:: Records supplied ::

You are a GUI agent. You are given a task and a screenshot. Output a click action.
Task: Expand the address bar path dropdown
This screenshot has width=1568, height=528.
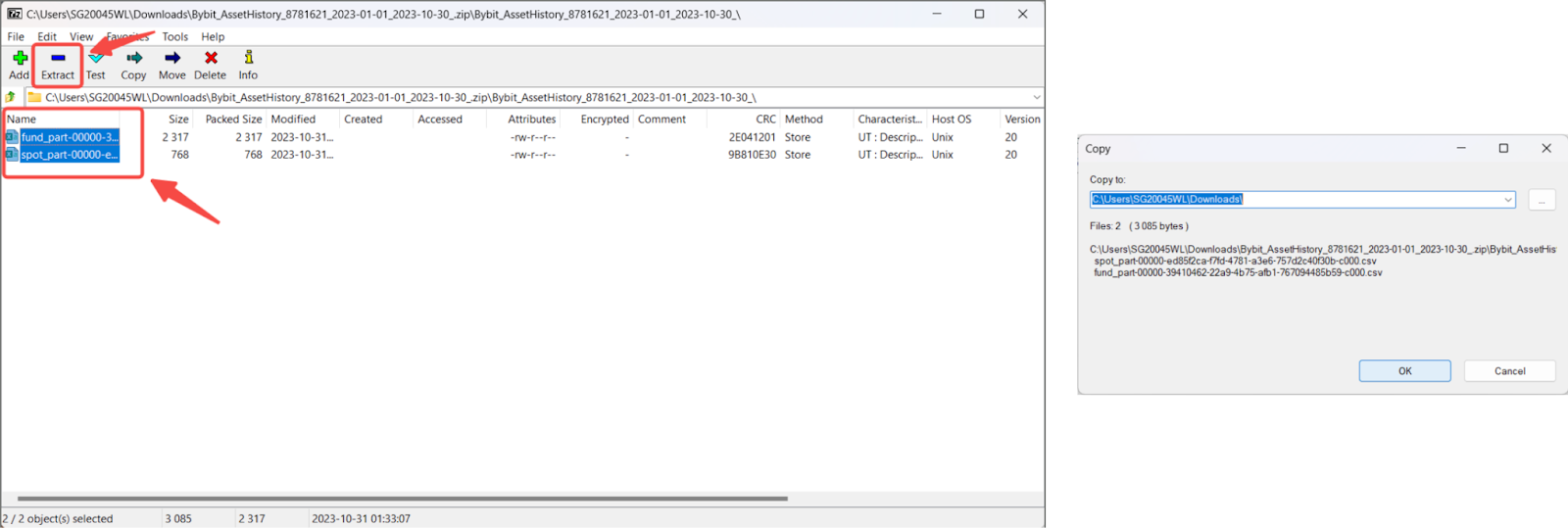[1036, 97]
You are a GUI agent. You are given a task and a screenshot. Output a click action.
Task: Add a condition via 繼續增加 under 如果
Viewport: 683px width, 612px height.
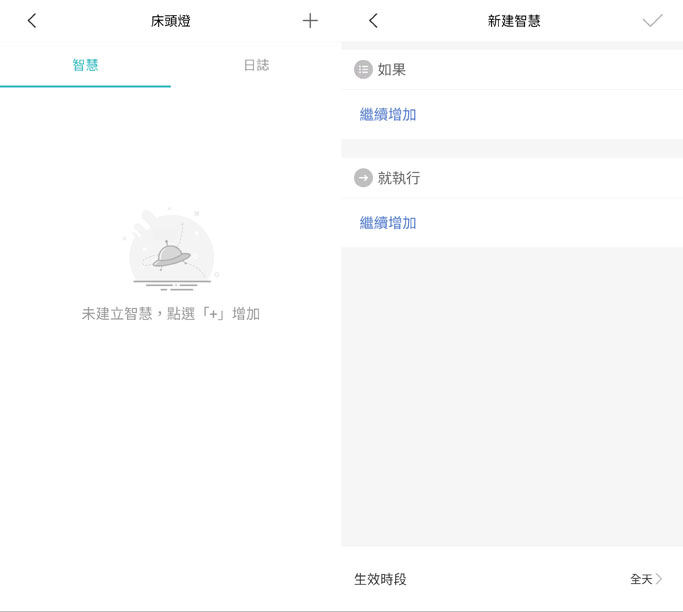(388, 115)
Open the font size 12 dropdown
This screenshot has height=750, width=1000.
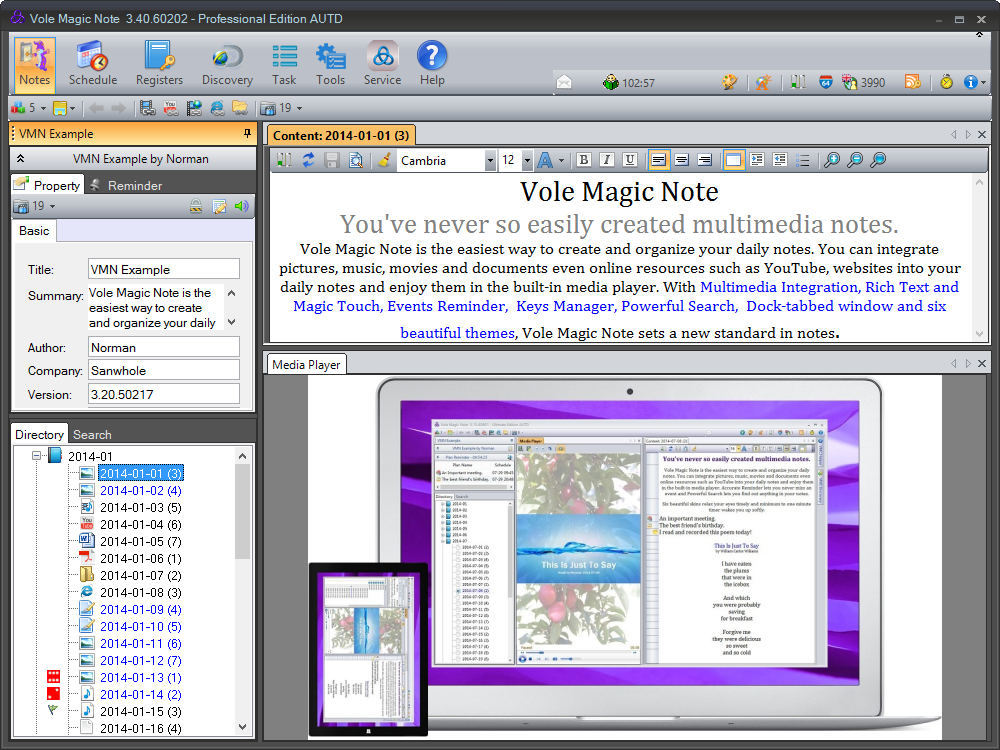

:::

* Problem: Without including any picture, reproduce the material above word for word.

* Answer for the task:
You are a GUI agent. You are given a task and a screenshot. Output a click action.
Task: Expand the address bar path dropdown
This screenshot has width=1568, height=528.
[1036, 97]
You are a GUI agent. You are given a task and a screenshot. Output a click action.
Task: Add a condition via 繼續增加 under 如果
Viewport: 683px width, 612px height.
(388, 115)
Open the font size 12 dropdown
This screenshot has height=750, width=1000.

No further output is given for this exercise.